W Nowy Rok wchodzę z zaległościami, ale zaraz Wam wszystko opowiem i pozbędę się tego ciężaru. Bo ja po prostu, jak zawsze, nie mam czasu. Tym razem zamiast intensywnej pracy jest intensywny odpoczynek, odwiedzanie Rodziny i Przyjaciół, generalnie same przyjemności 🙂
27. grudnia…
…z samego rana, pojechałem na hipoterapię. Tym razem zamiast Panczo, czekała na mnie Josefina (Józia). Była dla mnie bardzo miła, w ogóle nie prychała, nie trzęsła się i nie zatrzymywała w trakcie jazdy, tylko płynnie poruszała się naprzód. Dzięki temu nie płakałem ani odrobinkę, ani tyci tyci.
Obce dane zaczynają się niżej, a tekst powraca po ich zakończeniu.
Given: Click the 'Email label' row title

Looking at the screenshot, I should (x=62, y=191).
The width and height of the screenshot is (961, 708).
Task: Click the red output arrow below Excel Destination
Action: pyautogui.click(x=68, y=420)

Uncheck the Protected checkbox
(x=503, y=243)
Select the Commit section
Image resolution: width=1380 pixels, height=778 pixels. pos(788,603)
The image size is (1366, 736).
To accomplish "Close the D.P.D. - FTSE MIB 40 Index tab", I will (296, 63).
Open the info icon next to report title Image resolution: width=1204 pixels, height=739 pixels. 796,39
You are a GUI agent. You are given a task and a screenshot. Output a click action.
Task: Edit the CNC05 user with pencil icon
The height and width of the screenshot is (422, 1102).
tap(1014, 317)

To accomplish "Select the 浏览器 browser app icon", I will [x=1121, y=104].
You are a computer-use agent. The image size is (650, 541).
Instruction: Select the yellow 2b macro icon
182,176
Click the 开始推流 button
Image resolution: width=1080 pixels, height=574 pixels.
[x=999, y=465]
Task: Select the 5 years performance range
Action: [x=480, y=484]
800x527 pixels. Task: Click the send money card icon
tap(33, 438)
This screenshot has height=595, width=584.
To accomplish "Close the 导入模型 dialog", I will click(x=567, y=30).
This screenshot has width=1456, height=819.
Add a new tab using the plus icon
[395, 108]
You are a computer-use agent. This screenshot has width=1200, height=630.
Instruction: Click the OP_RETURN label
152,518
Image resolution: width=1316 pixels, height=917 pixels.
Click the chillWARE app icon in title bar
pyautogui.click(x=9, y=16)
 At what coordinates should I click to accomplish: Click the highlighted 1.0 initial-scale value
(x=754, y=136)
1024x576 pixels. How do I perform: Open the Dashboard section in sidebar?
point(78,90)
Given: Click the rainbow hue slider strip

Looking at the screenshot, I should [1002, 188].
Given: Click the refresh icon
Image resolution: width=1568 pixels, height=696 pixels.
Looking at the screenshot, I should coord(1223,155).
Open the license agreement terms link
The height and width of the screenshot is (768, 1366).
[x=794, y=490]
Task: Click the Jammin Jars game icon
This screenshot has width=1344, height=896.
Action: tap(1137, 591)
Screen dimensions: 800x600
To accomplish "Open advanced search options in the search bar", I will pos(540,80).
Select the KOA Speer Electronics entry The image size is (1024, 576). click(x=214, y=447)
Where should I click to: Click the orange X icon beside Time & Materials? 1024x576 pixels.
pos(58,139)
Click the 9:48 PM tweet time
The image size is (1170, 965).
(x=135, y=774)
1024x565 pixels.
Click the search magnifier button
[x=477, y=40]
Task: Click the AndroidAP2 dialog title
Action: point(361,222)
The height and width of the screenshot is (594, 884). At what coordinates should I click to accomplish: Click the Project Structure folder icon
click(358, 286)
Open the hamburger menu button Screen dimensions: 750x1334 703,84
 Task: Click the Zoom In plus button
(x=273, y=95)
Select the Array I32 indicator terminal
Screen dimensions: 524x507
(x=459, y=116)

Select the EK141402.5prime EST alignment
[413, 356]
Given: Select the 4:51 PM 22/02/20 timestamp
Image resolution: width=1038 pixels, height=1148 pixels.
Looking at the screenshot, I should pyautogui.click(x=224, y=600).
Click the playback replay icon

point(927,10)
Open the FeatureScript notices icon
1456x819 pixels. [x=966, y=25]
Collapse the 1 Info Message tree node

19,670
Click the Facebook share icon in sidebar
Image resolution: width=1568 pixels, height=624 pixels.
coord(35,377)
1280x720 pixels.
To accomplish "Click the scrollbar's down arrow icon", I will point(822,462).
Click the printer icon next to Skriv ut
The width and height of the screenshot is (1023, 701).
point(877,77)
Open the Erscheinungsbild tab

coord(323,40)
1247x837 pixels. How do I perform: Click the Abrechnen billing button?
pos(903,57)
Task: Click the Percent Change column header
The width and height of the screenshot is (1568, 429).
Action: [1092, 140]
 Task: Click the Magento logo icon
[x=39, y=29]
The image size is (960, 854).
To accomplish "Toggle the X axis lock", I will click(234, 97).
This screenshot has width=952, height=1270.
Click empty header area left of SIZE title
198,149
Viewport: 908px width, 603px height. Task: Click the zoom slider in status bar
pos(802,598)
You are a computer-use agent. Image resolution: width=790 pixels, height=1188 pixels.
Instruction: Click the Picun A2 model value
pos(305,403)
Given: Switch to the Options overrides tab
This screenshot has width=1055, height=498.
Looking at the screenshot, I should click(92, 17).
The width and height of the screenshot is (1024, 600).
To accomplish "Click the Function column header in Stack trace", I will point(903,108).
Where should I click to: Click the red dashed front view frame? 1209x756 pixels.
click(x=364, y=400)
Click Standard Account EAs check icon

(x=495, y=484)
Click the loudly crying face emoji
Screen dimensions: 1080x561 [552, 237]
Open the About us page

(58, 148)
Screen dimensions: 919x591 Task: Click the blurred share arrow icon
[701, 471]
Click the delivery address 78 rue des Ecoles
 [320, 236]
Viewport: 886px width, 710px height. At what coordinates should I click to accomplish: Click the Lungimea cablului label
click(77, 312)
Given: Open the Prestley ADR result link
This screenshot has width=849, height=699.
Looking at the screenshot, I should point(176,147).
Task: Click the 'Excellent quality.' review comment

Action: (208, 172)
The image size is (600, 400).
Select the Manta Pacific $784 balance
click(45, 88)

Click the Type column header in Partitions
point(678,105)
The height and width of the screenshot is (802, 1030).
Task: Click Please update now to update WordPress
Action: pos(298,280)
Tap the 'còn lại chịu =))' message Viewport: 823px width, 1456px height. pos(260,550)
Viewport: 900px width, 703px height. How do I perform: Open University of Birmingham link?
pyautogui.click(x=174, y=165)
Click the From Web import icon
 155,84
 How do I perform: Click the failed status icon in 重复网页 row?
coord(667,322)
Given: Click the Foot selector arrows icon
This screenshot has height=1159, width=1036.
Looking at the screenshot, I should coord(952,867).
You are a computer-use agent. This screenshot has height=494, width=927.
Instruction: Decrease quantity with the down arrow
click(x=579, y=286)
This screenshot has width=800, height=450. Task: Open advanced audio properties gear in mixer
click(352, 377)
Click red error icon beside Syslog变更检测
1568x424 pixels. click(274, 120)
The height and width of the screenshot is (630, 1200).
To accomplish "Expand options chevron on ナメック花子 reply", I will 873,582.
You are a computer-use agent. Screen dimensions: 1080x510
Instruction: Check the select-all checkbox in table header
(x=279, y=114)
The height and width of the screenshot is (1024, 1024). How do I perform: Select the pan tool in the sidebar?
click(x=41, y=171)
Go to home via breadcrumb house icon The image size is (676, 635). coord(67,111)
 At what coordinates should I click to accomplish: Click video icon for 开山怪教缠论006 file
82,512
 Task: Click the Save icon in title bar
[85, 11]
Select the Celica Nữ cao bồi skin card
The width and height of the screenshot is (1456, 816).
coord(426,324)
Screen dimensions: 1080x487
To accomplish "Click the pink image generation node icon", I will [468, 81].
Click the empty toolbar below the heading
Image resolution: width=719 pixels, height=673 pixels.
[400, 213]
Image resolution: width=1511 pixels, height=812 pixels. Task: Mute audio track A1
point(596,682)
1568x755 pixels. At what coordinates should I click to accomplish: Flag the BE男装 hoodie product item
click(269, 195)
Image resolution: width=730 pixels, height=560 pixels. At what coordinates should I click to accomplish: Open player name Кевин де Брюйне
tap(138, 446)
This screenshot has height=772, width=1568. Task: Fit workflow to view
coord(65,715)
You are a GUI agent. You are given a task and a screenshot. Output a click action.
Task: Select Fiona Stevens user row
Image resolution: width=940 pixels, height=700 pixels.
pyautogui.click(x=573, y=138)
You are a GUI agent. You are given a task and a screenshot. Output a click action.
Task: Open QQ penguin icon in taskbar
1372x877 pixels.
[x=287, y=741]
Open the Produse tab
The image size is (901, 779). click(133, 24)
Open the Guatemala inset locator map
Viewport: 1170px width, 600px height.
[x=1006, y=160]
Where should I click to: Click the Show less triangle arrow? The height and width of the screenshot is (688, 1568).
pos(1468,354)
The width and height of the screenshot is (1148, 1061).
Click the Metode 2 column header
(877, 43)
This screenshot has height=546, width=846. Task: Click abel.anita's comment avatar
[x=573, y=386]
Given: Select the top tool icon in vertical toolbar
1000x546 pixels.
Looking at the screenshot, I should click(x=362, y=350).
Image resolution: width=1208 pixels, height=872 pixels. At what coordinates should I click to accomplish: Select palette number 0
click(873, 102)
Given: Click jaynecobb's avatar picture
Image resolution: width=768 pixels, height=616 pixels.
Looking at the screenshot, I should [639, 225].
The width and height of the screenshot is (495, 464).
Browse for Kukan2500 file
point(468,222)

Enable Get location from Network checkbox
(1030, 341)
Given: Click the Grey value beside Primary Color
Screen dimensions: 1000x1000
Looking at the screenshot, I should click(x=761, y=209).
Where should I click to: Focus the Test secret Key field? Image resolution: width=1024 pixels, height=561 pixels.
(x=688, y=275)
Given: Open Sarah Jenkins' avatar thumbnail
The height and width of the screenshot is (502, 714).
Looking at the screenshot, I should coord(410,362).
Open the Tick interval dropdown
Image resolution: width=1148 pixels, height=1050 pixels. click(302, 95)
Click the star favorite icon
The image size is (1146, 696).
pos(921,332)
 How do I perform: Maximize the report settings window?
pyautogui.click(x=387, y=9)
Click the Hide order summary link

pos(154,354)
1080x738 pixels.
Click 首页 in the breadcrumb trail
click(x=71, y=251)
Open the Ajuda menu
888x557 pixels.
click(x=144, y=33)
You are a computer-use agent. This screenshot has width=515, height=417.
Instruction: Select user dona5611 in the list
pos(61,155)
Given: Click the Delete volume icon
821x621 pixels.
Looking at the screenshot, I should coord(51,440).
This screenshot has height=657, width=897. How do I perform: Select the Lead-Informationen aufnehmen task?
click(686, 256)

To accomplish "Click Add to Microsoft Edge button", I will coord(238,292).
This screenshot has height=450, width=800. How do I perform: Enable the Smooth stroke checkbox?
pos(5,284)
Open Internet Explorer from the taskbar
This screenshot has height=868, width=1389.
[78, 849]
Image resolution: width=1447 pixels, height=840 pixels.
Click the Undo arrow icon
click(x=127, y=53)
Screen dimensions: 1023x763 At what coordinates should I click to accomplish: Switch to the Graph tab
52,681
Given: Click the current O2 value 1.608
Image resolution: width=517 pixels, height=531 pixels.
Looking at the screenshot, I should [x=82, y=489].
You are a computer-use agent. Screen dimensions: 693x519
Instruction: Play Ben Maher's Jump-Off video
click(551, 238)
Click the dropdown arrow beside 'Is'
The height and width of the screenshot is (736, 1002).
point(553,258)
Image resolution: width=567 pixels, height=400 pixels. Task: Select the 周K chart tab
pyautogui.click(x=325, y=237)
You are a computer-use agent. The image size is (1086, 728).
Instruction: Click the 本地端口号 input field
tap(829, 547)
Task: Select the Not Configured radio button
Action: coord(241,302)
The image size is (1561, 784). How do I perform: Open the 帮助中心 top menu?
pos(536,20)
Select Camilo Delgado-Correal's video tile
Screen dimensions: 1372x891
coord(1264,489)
Dodatkowo wydaje mi się, że choć nieco wyższa, Józia jest szczuplejsza od Panczo, dzięki czemu w czasie jazdy moje nóżki mogą być bliżej siebie. I jeszcze jeden pozytyw dzisiejszego wypadu… wędrowaliśmy po dworze, więc zamiast oglądać wnętrze wielkiego, białego namiotu, podziwiałem widoki.